The Authority does not contend or even suggest that the State Highway Commission has sufficient unobligated funds or a surplus of cash on hand for the fiscal year ending June 30, 1961, to construct the highway facilities it agreed to construct on or near the two turnpike projects in question. Therefore, if the contracts, agreements and commitments of the State Highway Commission are presently operative, that is, operative within the fiscal year ending June 30, 1961, they are null and void and of no force and effect as such contracts are specifically prohibited by Legislative enactment and the Constitution.
On the other hand, if the contracts are to become operative and effective after June 30, 1961, the contracts would be unconstitutional as such would be incurring obligations in excess of the unencumbered balance of cash surplus on hand and would be pledging and allocating funds to be appropriated by future legislatures. In effect, the Department of Highways, which Article XVI, Sec. 1 of the Constitution directs the legislature to establish, would be attempting to do that which the legislature could not do, namely, laying its mandate on a future legislature. In Boswell v. State, 181 Okl. 435, 74 P.2d 940, 947, this Court said:
“As we conceive it, the constitutional provisions dealing with the ‘debt limit' of the state were adopted for the purpose of fixing the power and responsibility of legislation relating to the fiscal affairs of the state upon the existing legislative assembly, and to prevent one legislative assembly from laying its mandate upon a future one. The effect of these provisions is that one legislative assembly cannot guarantee the span of life of its legislation relating to the fiscal affairs of the state beyond the period of its biennium.”
I can only conclude that if we construe the agreements or commitments made by the State Highway Commission to be contractual obligations, effective immediately *702or to become effective in the future, they are null and void and of no force and effect as they would be in contravention of Legislative enactments and the Constitution.

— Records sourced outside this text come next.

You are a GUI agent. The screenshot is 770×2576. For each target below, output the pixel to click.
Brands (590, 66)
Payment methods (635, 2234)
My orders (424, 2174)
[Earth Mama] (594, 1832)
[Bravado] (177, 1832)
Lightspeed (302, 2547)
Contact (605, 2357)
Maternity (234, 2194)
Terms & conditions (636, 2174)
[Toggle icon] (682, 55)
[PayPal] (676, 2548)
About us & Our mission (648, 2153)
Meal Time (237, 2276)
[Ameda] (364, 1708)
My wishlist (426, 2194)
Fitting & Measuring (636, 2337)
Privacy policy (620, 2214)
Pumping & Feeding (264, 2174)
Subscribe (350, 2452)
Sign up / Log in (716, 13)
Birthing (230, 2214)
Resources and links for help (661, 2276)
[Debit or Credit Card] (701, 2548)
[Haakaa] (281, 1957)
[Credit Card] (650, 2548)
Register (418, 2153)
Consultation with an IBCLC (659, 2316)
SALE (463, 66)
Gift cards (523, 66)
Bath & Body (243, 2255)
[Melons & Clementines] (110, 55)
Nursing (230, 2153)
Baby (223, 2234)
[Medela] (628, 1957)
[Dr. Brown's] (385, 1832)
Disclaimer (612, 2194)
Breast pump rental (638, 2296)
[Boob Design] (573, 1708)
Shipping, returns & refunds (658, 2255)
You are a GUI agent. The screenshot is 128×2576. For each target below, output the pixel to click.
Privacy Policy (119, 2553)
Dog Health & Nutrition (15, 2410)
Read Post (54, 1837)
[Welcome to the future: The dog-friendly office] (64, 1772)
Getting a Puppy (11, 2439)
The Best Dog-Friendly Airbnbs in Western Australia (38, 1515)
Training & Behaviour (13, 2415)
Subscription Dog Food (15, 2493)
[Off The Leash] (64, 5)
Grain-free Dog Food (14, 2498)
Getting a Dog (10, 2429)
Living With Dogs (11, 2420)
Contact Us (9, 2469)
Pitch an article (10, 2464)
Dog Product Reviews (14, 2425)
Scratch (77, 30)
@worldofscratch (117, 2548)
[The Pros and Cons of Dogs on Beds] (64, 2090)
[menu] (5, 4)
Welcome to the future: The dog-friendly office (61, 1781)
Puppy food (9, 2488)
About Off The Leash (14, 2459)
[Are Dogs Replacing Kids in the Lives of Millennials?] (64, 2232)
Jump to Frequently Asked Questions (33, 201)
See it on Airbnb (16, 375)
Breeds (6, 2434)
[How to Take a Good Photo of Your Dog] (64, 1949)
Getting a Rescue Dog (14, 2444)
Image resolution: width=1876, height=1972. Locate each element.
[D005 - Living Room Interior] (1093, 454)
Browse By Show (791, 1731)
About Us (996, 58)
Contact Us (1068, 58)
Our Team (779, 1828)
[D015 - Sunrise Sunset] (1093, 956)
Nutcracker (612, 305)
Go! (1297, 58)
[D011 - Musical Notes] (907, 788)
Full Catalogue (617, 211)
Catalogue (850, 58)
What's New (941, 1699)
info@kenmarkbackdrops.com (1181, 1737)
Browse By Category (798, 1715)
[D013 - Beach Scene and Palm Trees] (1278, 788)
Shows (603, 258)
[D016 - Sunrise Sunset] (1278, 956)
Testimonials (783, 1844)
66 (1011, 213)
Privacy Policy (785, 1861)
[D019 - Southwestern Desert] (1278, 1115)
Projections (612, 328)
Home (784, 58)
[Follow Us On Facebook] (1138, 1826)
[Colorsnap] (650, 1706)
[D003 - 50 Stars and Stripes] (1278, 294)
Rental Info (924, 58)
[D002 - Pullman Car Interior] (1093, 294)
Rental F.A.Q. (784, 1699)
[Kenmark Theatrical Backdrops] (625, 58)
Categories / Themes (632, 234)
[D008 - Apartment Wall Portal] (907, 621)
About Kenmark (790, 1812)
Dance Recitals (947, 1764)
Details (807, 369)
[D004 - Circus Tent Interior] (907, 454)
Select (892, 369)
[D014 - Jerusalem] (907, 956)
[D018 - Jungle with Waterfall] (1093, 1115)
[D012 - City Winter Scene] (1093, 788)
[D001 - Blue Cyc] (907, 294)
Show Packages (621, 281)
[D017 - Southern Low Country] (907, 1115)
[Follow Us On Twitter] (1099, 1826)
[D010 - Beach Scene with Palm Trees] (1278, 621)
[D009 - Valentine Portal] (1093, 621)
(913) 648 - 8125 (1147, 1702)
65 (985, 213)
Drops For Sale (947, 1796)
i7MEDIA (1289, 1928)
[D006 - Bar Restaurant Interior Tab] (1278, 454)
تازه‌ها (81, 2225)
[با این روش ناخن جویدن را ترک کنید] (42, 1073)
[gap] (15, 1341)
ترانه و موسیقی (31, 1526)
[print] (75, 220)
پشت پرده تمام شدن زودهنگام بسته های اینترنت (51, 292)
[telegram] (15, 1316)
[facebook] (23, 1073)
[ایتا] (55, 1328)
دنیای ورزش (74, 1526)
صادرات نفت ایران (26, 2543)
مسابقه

On the other hand, if they are not contractual obligations which could be legally enforced, as set forth in the majority opinion, they have no more force and effect than any other road project contemplated to be constructed by the State Highway Commission.
Title 69 O.S.1959 Supp. § 655, subdivision (4), provides:
“All access roads interchanges, or lead roads connecting such turnpikes with existing highways must be built by funds furnished by the Turnpike Authority.”
In my judgment there is insufficient evidence before this Court to consider whether or not the roads to be constructed by the State Highway Commission are access roads, interchanges, or lead roads connecting such turnpikes with existing highways.
I am authorized to state that Mr. Justice DAVISON concurs in the views herein expressed.